Dir-me-ão que é dever dos médicos fazer todo
o possível para que a vida continue. Eu também, da minha
forma, luto pela vida. A literatura tem o poder de ressuscitar os
mortos. Aprendi com Albert Schweitzer que a “reverência
pela vida” é o supremo princípio ético
do amor. Mas o que é vida? Mais precisamente, o que é
a vida de um ser humano? O que e quem a define? O coração
que continua a bater num corpo aparentemente morto? Ou serão
os ziguezagues nos vídeos dos monitores, que indicam a presença
de ondas cerebrais?
Confesso que, na minha experiência de ser humano, nunca me encontrei
com a vida sob a forma de batidas de coração ou ondas
cerebrais. A vida humana não se define biologicamente. Permanecemos
humanos enquanto existe em nós a esperança da beleza
e da alegria. Morta a possibilidade de sentir alegria ou gozar a beleza,
o corpo se transforma numa casca de cigarra vazia.

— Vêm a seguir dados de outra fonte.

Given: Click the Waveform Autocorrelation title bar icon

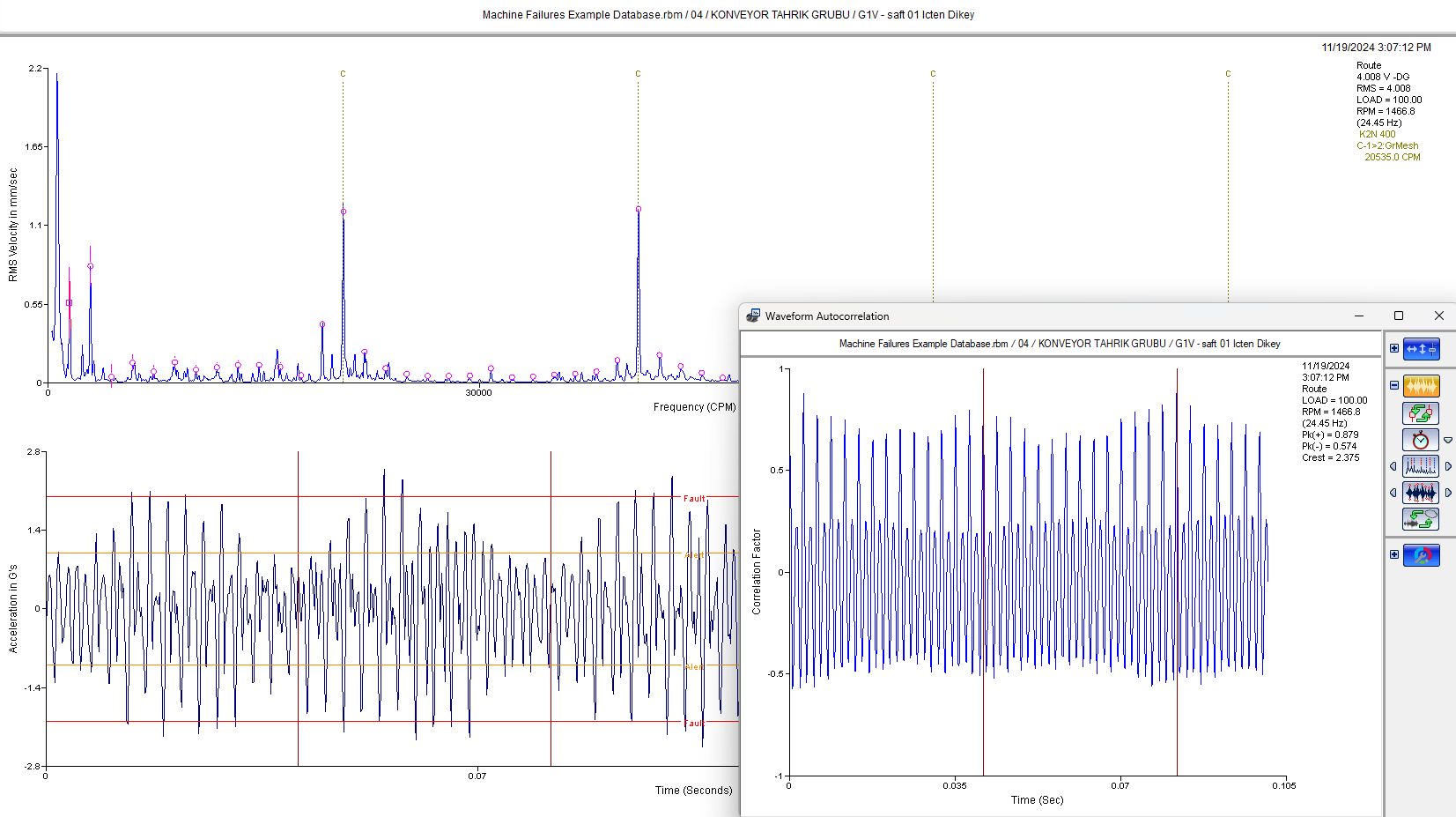Looking at the screenshot, I should pyautogui.click(x=753, y=316).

Muitos dos chamados “recursos heróicos” para manter
vivo um paciente são, do meu ponto de vista, uma violência
ao princípio da “reverência pela vida”. Porque,
se os médicos dessem ouvidos ao pedido que a vida está
fazendo, eles a ouviriam dizer: “Liberta-me”.
Comovi-me com o drama do jovem francês Vincent Humbert, de 22
anos, há três anos cego, surdo, mudo, tetraplégico,
vítima de um acidente automobilístico. Comunicava-se
por meio do único dedo que podia movimentar. E foi assim que
escreveu um livro em que dizia: “Morri em 24 de setembro de
2000. Desde aquele dia, eu não vivo. Fazem-me viver. Para quem,
para que, eu não sei…”. Implorava que lhe dessem
o direito de morrer. Como as autoridades, movidas pelo costume e pelas
leis, se recusassem, sua mãe realizou seu desejo. A morte o
libertou do sofrimento.
Dizem as escrituras sagradas: “Para tudo há o seu tempo.

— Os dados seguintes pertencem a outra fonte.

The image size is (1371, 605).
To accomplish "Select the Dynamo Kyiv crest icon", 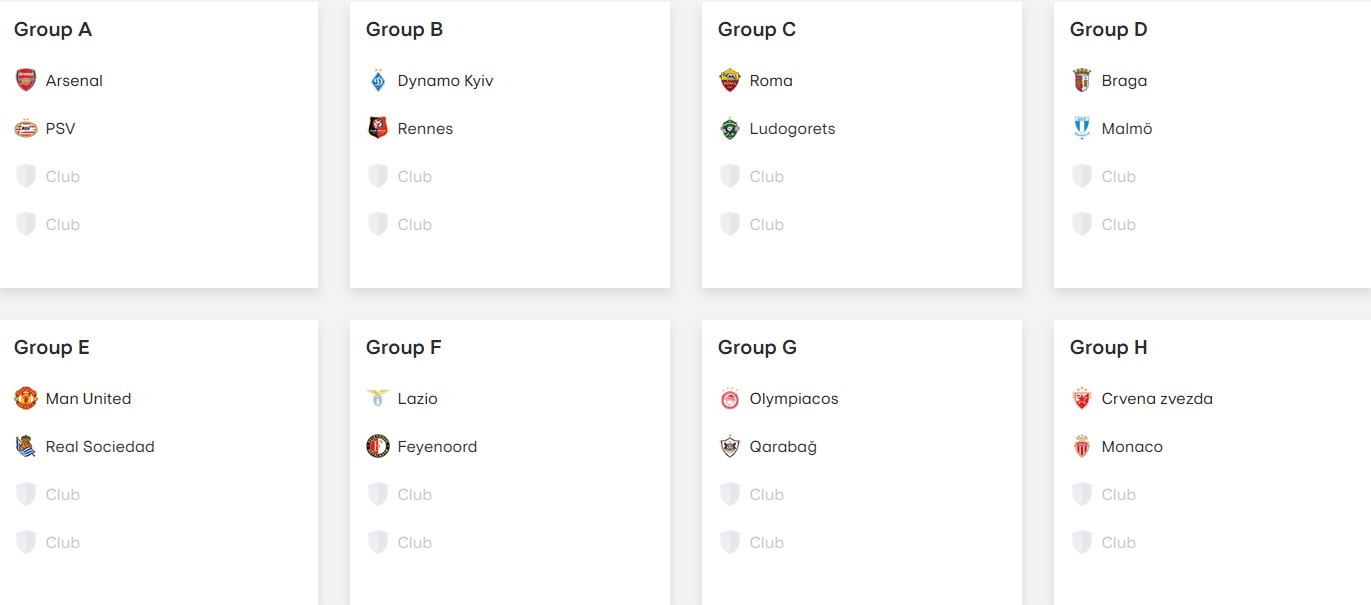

Há tempo para nascer e tempo para morrer”. A morte e
a vida não são contrárias. São irmãs.
A “reverência pela vida” exige que sejamos sábios
para permitir que a morte chegue quando a vida deseja ir. Cheguei
a sugerir uma nova especialidade médica, simétrica à
obstetrícia: a “morienterapia”, o cuidado com os
que estão morrendo. A missão da morienterapia seria
cuidar da vida que se prepara para partir. Cuidar para que ela seja
mansa, sem dores e cercada de amigos, longe de UTIs. Já encontrei
a padroeira para essa nova especialidade: a “Pietà”
de Michelangelo, com o Cristo morto nos seus braços. Nos braços
daquela mãe o morrer deixa de causar medo.